Sì, la grande priorità del centrodestra e l'esordio del governo a guida Giorgia Meloni sta nel fermare i rave party. Dopo aver passato una campagna elettorale ad attaccare le forze politiche di sinistra perché osavano occuparsi di diritti civili, ius scholae e legalizzazione della cannabis mentre il Paese versava in condizioni di assoluta emergenza, con imprese costrette a chiudere i battenti e famiglie che non arrivavano a fine mesi a causa del caro energia e dell'inflazione, il primo decreto di Fratelli d'Italia, Lega e Forza Italia al governo prevede una stretta contro i rave.

Meloni e Piantedosi contro i rave party

"Ci stavamo già lavorando – ha anzi precisato il ministro dell'Interno, Matteo Piantedosii requisiti di necessità e urgenza nascono dal fatto che l'assenza di una normativa efficace nel nostro Paese ci rendeva particolarmente vulnerabili, come testimonia la cronaca degli ultimi anni". Insomma, secondo il nuovo titolare del Viminale sarebbe stato assolutamente urgente varare un decreto anti-rave a causa di un vulnus normativo tutto italiano, che rendeva il nostro Paese vulnerabile rispetto ai nostri vicini europei, ma per questo appetibile a migliaia di raver da tutto il continente.

"Ci aspettiamo di non essere diversi dalle altre nazioni d'Europa: quando ci fu il rave di Viterbo la cosa che mi colpì molto è che queste migliaia di persone arrivavano da tutta Europa e si erano organizzati con delle chat. Ho immaginato la scena di queste simpatiche persone che decisero di venire in Italia perché l'impressione che ha dato lo Stato è stato di lassismo sul tema del rispetto delle regole e della legalità. Qui quel rave si sarebbe potuto celebrare e in altre nazioni no": ha detto da parte sua Giorgia Meloni. Assicurando che l'Italia non sarà più "la nazione in cui si va quando c'è da delinquere".

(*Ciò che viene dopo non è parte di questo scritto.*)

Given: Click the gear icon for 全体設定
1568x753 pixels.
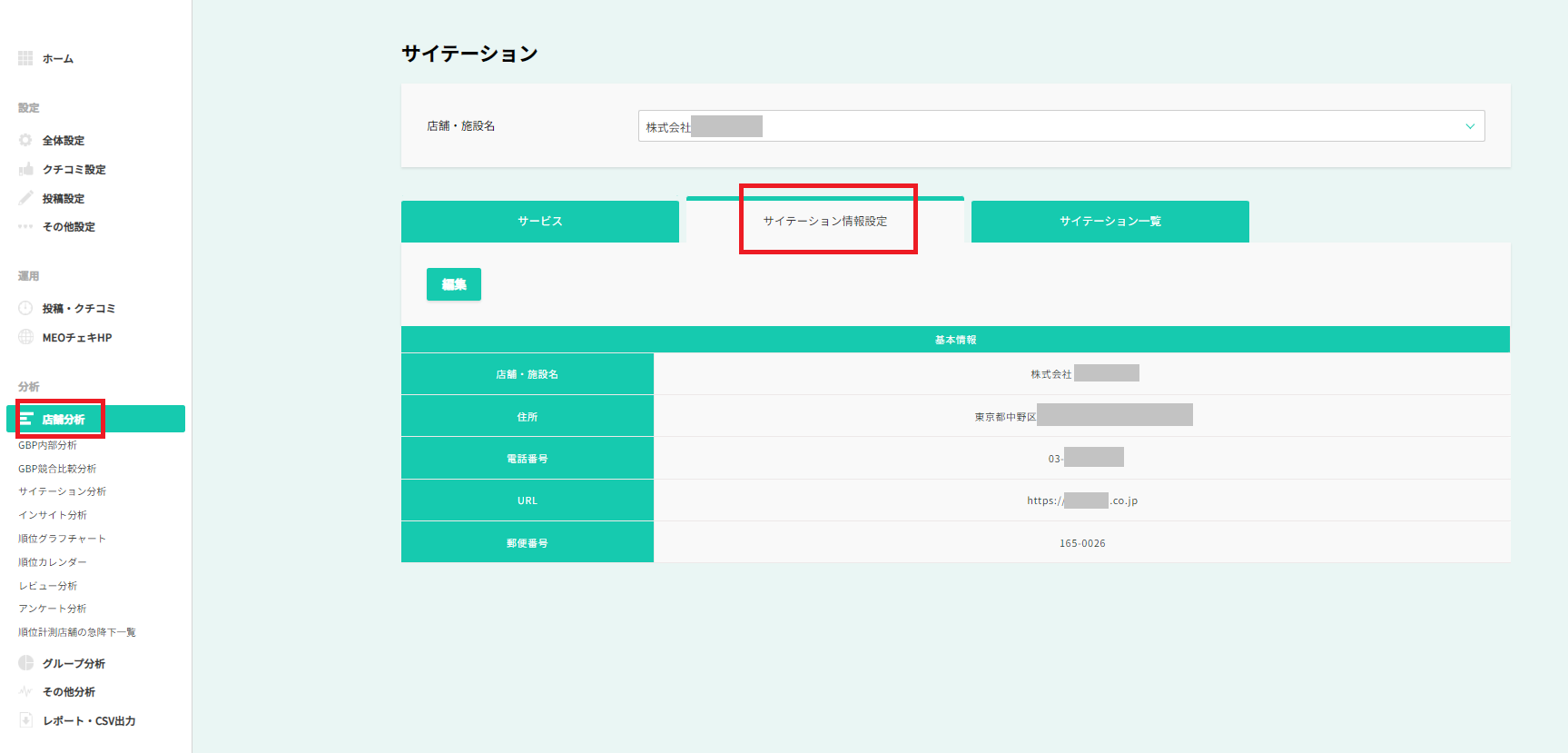Looking at the screenshot, I should point(25,140).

Eccoli qui, quindi, i "reali bisogni degli italiani", tanto decantati nelle settimane di campagna elettorale: un nuovo reato con multe fino a 10mila euro e pene fino a 6 anni di carcere per gli organizzatori.

Sembra tutto profondamente assurdo (e lo è), ma va messa in fila una serie di ragionamenti.

Tutto quello che non ha senso del nuovo decreto anti-rave

Il primo: l'articolo 17 della Costituzione tutela la libertà di tutti i cittadini a riunirsi pacificamente. E a chi chiamerà in causa la seconda parte dell'articolo, quella sui "motivi di sicurezza o di incolumità pubblica" che possono vietare queste riunioni, si chiede se davvero i free party (che avvengono di tanto in tanto in Italia quanto negli altri Paesi europei, sì anche negli altri Paesi) siano davvero la "minaccia alla legalità e all'ordine pubblico" di cui parlano storicamente alcune parti politiche e sociali. O se forse non si sia dipinto sopra queste semplici aggregazioni (per lo più giovanili) molto più del dovuto. Se non ci sia forse troppa smania su questi ritrovi. Se il pugno di ferro e la repressione con le forze dell'ordine sia davvero il giusto modo per affrontare la cosa.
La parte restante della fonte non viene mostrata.